Esto mantiene el mensaje base pequeño y al mismo tiempo permite el uso dirigido de habilidades.

El presupuesto de la lista de habilidades es propiedad del subsistema de habilidades:

  • Predeterminado global: skills.limits.maxSkillsPromptChars
  • Anulación por agente: agents.list[].skillsLimits.maxSkillsPromptChars

Los extractos de tiempo de ejecución delimitados genéricos usan una superficie diferente:

  • agents.defaults.contextLimits.*
  • agents.list[].contextLimits.*

Esa división mantiene el tamaño de las habilidades separado del tamaño de lectura/inyección en tiempo de ejecución, tal como memory_get, resultados en vivo de herramientas y actualizaciones de AGENTS.md después de la compactación.

El prompt del sistema incluye una sección Documentación. Cuando hay documentos locales disponibles, apunta al directorio de documentos de OpenClaw local (docs/ en un repositorio Git o los documentos del paquete npm incluido). Si los documentos locales no están disponibles, recurre a https://docs.openclaw.ai.

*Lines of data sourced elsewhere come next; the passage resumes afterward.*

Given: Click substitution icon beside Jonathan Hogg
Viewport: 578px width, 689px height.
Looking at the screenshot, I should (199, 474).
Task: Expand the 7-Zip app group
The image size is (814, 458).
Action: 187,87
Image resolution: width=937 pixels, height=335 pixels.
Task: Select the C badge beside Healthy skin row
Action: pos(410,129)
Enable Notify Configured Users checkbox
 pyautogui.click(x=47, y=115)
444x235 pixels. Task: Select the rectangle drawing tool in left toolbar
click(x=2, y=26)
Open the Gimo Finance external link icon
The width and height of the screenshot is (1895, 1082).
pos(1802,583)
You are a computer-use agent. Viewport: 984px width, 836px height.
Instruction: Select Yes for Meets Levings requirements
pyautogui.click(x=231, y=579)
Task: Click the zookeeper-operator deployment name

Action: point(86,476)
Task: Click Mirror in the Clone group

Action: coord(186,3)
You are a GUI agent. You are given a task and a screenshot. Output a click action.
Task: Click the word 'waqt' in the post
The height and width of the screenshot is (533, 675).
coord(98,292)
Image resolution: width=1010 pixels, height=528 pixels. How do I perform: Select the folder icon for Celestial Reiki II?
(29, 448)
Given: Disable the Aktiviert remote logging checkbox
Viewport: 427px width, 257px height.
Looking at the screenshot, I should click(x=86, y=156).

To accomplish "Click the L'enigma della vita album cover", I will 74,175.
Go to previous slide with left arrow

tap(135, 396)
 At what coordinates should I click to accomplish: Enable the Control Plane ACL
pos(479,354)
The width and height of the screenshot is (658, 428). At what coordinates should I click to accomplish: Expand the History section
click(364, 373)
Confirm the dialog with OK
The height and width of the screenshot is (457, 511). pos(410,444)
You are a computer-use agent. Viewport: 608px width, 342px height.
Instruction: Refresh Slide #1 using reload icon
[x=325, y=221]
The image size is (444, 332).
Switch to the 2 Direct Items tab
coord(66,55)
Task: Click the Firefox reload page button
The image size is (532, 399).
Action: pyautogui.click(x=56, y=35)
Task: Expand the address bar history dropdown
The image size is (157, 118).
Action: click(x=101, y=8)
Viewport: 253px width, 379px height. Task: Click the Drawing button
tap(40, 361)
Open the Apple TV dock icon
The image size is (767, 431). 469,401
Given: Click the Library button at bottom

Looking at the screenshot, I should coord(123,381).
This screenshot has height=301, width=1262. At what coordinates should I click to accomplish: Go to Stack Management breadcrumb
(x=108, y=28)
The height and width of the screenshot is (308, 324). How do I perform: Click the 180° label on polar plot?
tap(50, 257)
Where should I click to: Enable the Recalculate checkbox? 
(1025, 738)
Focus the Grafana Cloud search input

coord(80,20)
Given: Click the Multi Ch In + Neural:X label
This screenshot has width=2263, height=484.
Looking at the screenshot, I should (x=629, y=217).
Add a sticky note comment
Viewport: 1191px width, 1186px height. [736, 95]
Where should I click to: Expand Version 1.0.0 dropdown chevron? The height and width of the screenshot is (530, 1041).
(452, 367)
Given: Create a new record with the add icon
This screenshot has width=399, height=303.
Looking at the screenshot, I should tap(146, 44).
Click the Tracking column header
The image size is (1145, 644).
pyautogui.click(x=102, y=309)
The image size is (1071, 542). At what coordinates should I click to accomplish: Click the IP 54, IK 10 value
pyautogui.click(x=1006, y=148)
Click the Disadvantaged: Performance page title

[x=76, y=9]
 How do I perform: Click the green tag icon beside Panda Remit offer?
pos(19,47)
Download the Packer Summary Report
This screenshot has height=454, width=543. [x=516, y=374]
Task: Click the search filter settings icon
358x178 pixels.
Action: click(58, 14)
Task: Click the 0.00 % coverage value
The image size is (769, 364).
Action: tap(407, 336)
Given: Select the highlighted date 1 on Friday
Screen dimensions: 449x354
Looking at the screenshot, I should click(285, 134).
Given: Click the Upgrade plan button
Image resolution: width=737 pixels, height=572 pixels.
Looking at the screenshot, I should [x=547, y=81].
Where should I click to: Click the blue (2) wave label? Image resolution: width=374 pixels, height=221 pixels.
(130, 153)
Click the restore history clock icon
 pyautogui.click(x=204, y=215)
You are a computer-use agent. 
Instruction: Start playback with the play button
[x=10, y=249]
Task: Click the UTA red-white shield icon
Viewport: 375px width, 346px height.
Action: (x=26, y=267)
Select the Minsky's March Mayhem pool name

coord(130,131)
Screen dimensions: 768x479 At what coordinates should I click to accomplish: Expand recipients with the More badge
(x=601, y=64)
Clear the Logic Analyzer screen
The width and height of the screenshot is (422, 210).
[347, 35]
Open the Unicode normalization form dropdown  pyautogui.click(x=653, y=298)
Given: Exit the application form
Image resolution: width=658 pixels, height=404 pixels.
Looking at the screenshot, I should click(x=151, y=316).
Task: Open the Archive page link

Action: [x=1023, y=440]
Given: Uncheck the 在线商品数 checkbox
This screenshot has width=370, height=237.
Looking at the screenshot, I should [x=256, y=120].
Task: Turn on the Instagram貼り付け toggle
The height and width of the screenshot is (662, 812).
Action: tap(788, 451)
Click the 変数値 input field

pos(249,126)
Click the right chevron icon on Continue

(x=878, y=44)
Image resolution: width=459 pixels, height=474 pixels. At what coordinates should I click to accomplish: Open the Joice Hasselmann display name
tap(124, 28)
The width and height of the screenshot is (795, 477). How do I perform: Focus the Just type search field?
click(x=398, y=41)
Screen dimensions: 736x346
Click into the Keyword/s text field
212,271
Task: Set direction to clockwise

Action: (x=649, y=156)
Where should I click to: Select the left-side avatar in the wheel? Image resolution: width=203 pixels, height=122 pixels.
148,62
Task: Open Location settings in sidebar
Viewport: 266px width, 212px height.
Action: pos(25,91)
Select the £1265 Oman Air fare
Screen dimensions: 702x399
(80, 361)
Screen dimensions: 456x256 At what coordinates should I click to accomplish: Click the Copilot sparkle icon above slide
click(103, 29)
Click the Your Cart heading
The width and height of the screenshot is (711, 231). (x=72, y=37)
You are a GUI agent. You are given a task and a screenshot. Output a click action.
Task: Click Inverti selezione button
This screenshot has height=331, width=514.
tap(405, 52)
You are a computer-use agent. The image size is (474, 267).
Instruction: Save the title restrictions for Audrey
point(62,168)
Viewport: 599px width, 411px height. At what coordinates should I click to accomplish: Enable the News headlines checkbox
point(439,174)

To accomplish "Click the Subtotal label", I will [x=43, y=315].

La misma sección también incluye la ubicación de origen de OpenClaw. Las copias de Git exponen la raíz de origen local para que el agente pueda inspeccionar el código directamente. Las instalaciones del paquete incluyen la URL de origen de GitHub e indican al agente que revise el origen allí siempre que los documentos estén incompletos o obsoletos. El prompt también nota el espejo de documentos públicos, el Discord de la comunidad y ClawHub (https://clawhub.ai) para el descubrimiento de habilidades. Indica al modelo que consulte primero los documentos sobre el comportamiento, comandos, configuración o arquitectura de OpenClaw, y que ejecute openclaw status por sí mismo cuando sea posible (solicitando al usuario solo cuando no tenga acceso). Específicamente para la configuración, señala a los agentes a la acción de herramienta gateway config.schema.lookup para obtener documentos y restricciones exactos a nivel de campo, y luego a docs/gateway/configuration.md y docs/gateway/configuration-reference.md para obtener orientación más amplia.